Add the asparagus to a medium saucepan and cover with water. Heat until boiling, and continue to cook for a few minutes, until the asparagus is crisp-tender. Immediately drain the water and cover with cold water to stop the cooking. Drain again, and set aside.
In a medium bowl, combine the eggs, milk, salt and pepper. Whisk until well blended. Whisk in the cheddar cheese.
Melt the butter in a 12-inch skillet set over medium-low heat. Swirl the butter around in the pan a bit so that it completely coats the bottom and sides of the pan. Add the ham and scallions to the pan and cook, stirring occasionally, just until fragrant and warmed through, about 2-3 minutes. Add the drained asparagus to the pan, stirring once. Pour the egg mixture into the pan and give the mixture a quick stir to ensure even distribution of the ingredients.

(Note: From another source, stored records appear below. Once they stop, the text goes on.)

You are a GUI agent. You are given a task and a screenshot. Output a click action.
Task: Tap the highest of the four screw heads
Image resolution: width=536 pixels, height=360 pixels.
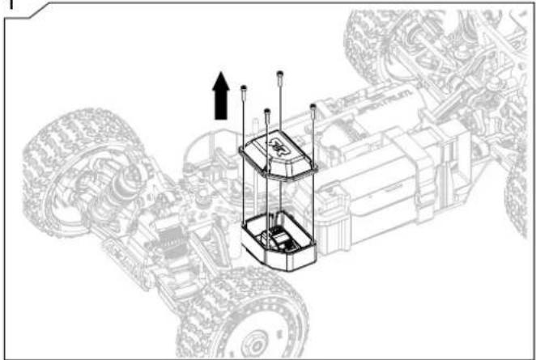(x=279, y=74)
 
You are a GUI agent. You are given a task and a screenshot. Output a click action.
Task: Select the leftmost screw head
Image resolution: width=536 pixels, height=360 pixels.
(x=244, y=86)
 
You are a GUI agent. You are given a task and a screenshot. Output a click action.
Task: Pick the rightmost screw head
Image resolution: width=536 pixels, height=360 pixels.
(x=313, y=105)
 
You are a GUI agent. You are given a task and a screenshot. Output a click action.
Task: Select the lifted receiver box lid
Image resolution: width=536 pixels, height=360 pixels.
(x=279, y=157)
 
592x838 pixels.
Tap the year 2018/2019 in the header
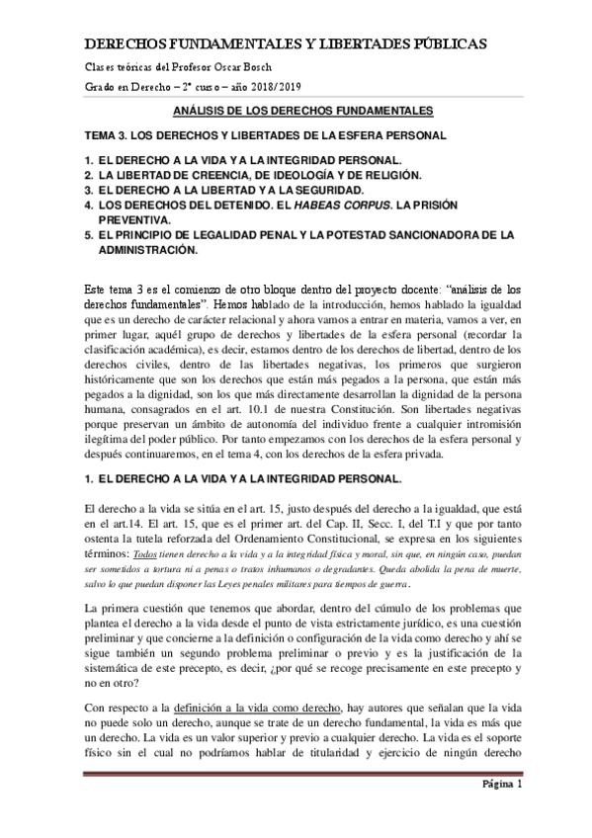pyautogui.click(x=243, y=88)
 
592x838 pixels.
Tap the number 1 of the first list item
pyautogui.click(x=87, y=159)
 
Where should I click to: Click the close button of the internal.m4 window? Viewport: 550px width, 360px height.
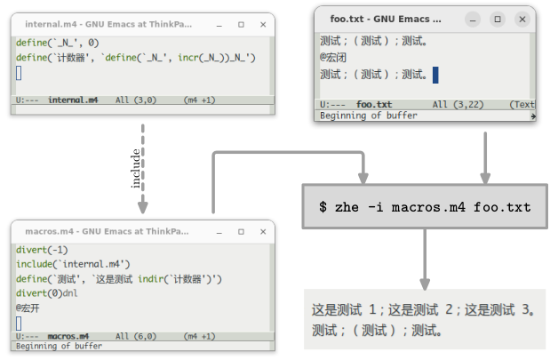click(264, 25)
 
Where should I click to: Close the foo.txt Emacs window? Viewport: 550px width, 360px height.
click(522, 18)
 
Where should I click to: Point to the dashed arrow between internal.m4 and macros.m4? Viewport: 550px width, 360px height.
click(143, 169)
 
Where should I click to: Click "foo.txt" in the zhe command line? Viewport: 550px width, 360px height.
click(502, 207)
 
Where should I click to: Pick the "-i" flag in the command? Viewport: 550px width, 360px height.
click(371, 207)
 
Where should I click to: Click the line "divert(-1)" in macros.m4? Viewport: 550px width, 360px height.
click(42, 251)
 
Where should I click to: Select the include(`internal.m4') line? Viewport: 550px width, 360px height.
click(74, 264)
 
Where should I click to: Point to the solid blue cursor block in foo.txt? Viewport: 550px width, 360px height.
click(436, 75)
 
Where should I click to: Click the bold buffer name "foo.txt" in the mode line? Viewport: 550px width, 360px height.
click(374, 104)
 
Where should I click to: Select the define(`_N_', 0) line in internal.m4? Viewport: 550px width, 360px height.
click(58, 43)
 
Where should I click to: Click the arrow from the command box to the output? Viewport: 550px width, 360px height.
click(425, 258)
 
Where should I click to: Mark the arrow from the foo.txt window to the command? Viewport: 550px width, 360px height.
click(485, 156)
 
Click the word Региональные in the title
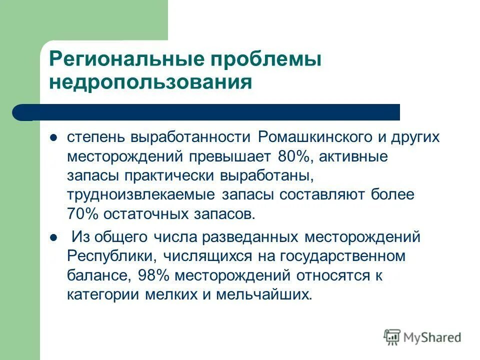(x=126, y=60)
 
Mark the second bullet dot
(x=53, y=237)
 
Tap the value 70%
(x=83, y=214)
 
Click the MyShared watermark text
(x=432, y=338)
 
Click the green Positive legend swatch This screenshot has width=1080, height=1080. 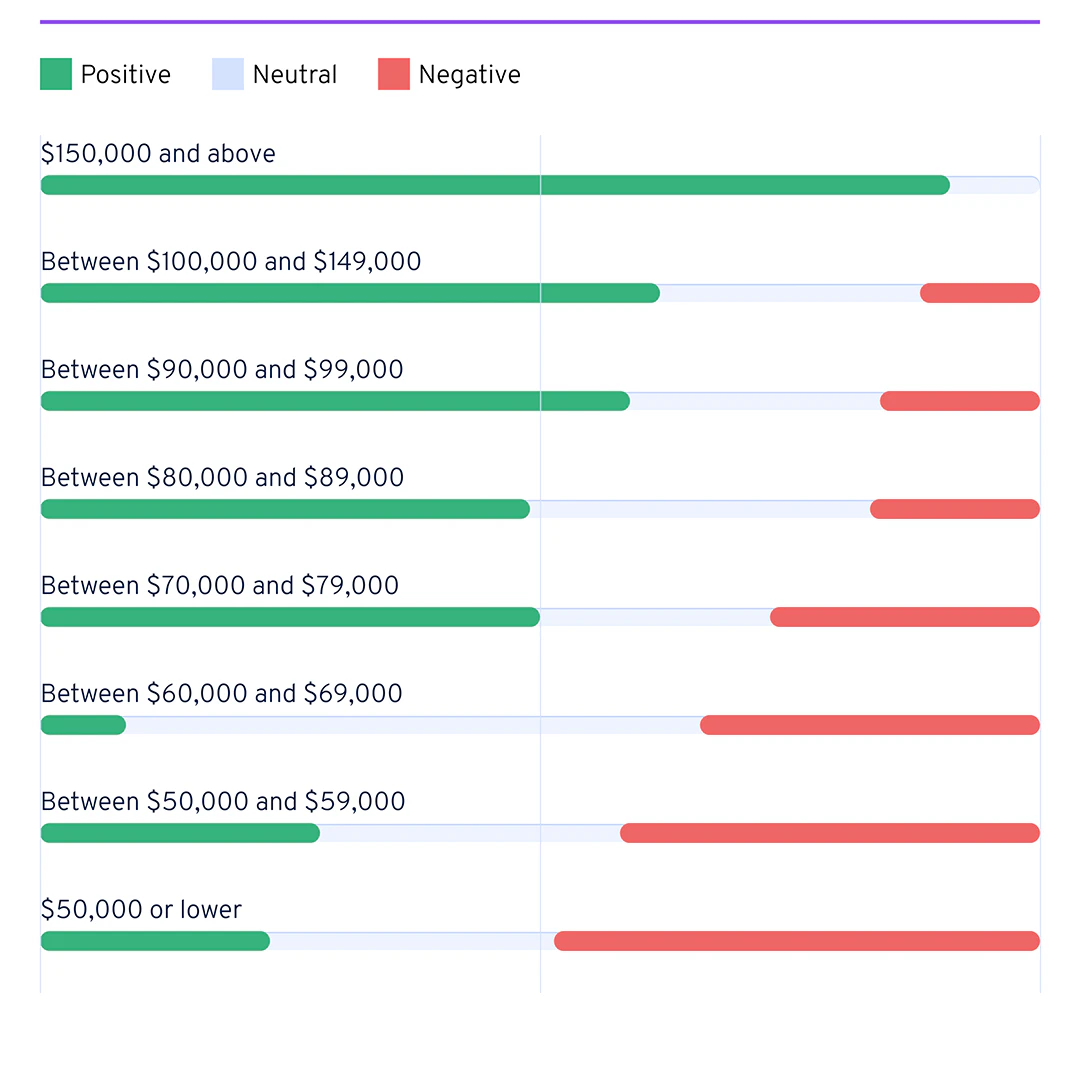pyautogui.click(x=56, y=74)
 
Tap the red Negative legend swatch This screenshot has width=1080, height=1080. pyautogui.click(x=394, y=74)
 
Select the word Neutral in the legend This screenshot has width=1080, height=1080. pyautogui.click(x=294, y=75)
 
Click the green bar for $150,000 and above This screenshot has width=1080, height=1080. pyautogui.click(x=495, y=185)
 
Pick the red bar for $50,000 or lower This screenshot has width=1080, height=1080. pyautogui.click(x=797, y=941)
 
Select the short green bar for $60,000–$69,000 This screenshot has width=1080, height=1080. pyautogui.click(x=83, y=725)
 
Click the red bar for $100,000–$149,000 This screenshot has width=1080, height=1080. pyautogui.click(x=980, y=293)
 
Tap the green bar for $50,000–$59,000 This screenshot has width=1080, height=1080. pyautogui.click(x=180, y=833)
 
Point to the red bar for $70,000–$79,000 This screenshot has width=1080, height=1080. pyautogui.click(x=905, y=617)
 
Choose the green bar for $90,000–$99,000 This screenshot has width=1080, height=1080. pyautogui.click(x=335, y=401)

Increase the heat to medium and allow to cook without stirring. Cook until set around the edges and the center and top are still liquid, about 7-8 minutes. Meanwhile, preheat the broiler. Transfer the skillet to the broiler and continue to cook until the top and center are fully cooked, about 3-4 minutes more. Remove from the oven and let cool until set, about 5 minutes. Slice and serve. (Remember to use an oven mitt when handling the pan during serving – it will be quite hot!)